Wednesday, August 17, 2011

Completed Program in MATLAB for error surface minimization

To fit maximum productivity to data.... that may have not met it's maximum productivity yet.
I wrote this code. Of course, in the current state it works for MY DATA. But you can make it work for yours, too!


% site_index.m


% this program will calculate maximum productivity for ws1 plots


% we base this on the idea that biomass follows a logistic function. the
% logistic function is defined as B(t) = K/(1+Ce^(-r*t)). We would like to
% fit a logistic function to our biomass curves and then solve for where
% the derivative of biomass (productivity) is maximized (or where the
% second derivative of biomass is 0). To do this we must fit a logistic
% function to the biomass data.


% Import biomass data. this data should be in a file with no headers and no
% plot ids, just literally columns of biomass in your interval years like
% so
% 0.007 | 0.01 | 0.100 |  etc.


file = importdata('biomat.csv',',');
data = file;


% Create a vector T representing the number of
% years after the first measurement


T =[0;4;8;12;16;22;28];


%dataT is transposed data.
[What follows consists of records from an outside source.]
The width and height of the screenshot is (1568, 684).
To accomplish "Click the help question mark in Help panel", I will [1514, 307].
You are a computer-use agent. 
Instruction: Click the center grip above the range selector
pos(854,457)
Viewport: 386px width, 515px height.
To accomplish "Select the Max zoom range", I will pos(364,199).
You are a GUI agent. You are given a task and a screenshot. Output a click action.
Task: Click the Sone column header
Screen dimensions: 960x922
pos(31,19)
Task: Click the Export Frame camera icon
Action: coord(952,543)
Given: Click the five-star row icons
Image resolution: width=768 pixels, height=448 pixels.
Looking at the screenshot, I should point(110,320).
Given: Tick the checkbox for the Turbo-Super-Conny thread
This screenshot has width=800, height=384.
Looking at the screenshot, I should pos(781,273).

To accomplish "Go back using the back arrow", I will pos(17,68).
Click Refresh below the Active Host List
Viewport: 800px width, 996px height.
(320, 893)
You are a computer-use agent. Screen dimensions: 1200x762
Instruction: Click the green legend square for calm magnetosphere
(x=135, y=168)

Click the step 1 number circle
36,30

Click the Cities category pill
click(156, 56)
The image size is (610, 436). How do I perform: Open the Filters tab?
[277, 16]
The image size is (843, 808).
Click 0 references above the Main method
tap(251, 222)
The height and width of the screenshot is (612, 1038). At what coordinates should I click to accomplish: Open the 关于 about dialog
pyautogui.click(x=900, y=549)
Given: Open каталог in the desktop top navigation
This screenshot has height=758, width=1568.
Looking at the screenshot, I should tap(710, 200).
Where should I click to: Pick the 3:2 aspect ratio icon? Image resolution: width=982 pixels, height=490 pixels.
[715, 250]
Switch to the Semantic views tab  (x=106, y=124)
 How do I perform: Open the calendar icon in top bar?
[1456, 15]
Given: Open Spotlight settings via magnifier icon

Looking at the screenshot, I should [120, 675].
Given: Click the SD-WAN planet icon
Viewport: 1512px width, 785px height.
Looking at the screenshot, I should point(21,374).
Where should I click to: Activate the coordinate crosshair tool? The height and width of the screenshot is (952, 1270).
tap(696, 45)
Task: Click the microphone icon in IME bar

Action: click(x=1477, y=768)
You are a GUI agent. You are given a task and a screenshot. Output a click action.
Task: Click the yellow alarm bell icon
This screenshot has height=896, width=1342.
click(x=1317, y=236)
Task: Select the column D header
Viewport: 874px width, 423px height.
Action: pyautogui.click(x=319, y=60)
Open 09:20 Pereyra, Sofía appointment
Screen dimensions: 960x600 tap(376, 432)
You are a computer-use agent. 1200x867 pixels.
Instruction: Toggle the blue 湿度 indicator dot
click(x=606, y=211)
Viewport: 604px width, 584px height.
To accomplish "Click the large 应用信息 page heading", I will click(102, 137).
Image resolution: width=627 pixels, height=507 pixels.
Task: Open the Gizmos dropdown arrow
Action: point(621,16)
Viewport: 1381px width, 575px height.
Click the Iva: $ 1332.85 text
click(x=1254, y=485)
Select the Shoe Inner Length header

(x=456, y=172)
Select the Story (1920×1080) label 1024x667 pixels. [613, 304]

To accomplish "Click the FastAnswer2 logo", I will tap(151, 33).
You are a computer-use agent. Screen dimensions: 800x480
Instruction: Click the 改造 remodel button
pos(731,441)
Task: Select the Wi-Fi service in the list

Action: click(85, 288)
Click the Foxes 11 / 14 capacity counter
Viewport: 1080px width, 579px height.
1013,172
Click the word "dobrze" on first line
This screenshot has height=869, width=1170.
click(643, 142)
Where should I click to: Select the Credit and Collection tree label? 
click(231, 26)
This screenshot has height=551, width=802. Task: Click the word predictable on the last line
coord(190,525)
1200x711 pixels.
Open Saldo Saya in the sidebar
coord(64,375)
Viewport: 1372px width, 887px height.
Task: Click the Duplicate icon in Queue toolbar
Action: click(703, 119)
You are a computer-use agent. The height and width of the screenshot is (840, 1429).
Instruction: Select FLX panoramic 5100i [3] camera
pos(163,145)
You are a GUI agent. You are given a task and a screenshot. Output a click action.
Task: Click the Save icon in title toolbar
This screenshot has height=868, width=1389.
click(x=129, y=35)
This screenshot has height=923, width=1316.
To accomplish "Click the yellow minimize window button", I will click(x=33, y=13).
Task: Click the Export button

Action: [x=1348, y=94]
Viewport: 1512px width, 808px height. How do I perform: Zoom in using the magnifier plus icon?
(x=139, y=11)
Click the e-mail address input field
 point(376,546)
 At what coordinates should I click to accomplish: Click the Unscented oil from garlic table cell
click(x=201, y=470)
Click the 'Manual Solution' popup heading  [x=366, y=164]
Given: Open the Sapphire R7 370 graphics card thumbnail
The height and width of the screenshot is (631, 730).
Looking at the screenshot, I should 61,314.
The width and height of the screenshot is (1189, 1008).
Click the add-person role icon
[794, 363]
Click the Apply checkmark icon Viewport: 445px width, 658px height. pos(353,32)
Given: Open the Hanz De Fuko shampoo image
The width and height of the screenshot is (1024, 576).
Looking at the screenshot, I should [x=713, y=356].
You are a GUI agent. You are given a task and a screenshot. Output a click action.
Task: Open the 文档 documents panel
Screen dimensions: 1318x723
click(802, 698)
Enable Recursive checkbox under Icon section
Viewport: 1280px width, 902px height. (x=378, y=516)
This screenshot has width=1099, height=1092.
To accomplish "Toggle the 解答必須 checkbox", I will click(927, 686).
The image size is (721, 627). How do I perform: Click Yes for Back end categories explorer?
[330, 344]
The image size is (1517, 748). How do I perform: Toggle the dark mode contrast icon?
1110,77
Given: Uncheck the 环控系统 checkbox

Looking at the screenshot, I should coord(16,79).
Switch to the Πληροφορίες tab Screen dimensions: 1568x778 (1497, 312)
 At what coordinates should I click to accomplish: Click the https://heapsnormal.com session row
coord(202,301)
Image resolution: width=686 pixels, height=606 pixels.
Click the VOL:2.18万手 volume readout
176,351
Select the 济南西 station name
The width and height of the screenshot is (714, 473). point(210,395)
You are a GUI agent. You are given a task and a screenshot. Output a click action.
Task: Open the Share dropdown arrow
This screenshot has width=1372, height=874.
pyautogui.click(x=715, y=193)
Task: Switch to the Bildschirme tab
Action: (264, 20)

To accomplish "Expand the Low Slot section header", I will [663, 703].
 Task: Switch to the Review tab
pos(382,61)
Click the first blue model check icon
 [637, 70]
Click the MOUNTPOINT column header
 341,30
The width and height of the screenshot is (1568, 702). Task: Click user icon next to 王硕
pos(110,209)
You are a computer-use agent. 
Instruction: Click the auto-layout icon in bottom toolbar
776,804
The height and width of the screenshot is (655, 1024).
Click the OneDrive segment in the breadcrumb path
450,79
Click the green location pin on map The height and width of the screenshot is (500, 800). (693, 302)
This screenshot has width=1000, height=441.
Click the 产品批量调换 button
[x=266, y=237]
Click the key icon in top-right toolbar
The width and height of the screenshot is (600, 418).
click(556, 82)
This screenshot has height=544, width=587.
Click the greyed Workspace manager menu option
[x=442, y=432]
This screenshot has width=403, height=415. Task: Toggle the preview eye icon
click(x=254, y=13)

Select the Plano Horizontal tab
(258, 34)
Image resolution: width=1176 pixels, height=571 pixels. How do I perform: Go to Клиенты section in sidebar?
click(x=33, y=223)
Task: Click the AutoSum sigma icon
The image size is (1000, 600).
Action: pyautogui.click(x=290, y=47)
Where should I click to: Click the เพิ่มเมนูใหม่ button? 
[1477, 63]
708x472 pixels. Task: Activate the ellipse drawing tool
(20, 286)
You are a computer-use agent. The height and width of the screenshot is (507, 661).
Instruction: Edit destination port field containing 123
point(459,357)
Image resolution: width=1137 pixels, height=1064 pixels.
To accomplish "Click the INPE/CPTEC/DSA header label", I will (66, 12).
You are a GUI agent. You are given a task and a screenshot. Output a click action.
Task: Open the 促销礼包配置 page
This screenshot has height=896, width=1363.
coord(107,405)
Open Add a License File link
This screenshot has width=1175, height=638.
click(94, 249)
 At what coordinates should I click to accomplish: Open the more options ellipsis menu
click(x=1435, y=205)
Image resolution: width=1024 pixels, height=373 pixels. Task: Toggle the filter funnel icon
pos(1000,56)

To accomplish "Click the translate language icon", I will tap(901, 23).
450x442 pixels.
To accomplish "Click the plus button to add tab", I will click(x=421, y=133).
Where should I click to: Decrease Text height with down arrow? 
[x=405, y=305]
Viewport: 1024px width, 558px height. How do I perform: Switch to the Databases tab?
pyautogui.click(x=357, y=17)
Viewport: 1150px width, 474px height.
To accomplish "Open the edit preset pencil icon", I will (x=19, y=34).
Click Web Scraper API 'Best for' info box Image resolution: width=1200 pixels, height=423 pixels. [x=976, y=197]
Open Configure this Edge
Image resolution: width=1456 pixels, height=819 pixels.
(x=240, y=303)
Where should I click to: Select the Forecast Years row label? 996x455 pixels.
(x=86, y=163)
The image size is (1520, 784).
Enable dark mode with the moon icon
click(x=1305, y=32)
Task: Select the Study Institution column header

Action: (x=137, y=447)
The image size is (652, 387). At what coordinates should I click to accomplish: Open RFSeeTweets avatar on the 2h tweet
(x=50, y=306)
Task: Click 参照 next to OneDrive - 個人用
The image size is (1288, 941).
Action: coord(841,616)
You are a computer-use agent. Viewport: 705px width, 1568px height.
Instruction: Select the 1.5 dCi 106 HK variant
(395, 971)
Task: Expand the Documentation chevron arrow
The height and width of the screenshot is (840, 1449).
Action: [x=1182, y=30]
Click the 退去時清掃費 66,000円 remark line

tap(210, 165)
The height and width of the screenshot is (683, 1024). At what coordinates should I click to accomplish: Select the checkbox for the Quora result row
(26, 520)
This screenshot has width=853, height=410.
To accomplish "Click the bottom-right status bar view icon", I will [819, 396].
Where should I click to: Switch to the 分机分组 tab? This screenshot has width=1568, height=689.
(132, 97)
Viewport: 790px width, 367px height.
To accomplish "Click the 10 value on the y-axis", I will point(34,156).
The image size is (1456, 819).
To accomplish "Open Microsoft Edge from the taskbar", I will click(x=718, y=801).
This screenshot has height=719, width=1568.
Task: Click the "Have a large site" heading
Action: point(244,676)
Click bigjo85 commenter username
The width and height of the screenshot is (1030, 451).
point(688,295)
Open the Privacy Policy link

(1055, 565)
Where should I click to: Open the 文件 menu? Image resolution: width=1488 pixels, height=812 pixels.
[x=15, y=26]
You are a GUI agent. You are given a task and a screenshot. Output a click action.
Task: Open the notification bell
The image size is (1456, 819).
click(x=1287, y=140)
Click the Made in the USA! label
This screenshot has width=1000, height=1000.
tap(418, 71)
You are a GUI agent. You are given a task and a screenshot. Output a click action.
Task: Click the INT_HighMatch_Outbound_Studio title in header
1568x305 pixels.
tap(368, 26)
Now you should have an array that is number of plots
%columns and number of remeasurements rows.


dataT = data';


% now we will determine an appropriate range for "r" which is the rate of
% growth that goes into the logistic equation. To do this, following the
% methods I have outlined, we need to know the productivity rate at the
% point of inflection or at the end of the exponential growth period,
% whichever is applicable


%prod_rate is a vector that will hold the ANPP values between each interval


prod_rate = zeros(6, length(dataT));


%years is a vector that holds the interval length between periods.
%This can be calculated or just done in your brain, which is easier for
%this example.


years = [4 ; 4 ; 4 ; 4 ; 6 ; 6];


%calculate the difference in biomass for each interval, divide by the
%length of duration of the interval, store the results in the vector
%prod_rate


% sample below shows how to calculate ANPP for just one plot. recall that
% because we are fitting to the logistic we assume mortality is inclusive.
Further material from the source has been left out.